(Records from a data collection)
--- START ---
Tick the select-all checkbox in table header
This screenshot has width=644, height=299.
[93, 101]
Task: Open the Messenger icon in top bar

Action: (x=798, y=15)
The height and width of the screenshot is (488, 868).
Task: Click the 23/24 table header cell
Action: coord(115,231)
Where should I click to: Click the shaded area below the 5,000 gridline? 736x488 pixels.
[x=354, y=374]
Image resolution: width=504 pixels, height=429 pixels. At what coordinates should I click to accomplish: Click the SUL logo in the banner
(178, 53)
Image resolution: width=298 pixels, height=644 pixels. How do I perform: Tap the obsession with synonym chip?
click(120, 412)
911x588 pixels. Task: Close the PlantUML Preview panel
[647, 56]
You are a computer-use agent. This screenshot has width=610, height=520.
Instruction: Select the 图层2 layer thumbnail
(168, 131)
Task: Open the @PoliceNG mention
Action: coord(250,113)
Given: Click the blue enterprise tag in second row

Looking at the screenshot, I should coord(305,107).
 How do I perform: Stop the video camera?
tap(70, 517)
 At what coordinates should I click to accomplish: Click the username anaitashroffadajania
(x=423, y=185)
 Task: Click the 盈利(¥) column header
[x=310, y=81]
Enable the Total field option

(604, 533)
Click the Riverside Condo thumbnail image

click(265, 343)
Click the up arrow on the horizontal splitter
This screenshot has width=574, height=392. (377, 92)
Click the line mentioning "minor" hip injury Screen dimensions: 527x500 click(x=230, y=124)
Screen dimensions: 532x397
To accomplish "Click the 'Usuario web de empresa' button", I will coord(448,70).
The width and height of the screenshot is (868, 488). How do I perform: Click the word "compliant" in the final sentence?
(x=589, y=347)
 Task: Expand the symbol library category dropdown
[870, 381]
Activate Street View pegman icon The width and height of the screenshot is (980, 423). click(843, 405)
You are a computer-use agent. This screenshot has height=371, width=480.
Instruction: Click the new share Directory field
--- END ---
▶ [ACTION ITEM]: Copy every line of the records above that holds the word "dimensions".

▶ [EXERCISE ANSWER]:
Click the line mentioning "minor" hip injury Screen dimensions: 527x500 click(x=230, y=124)
Screen dimensions: 532x397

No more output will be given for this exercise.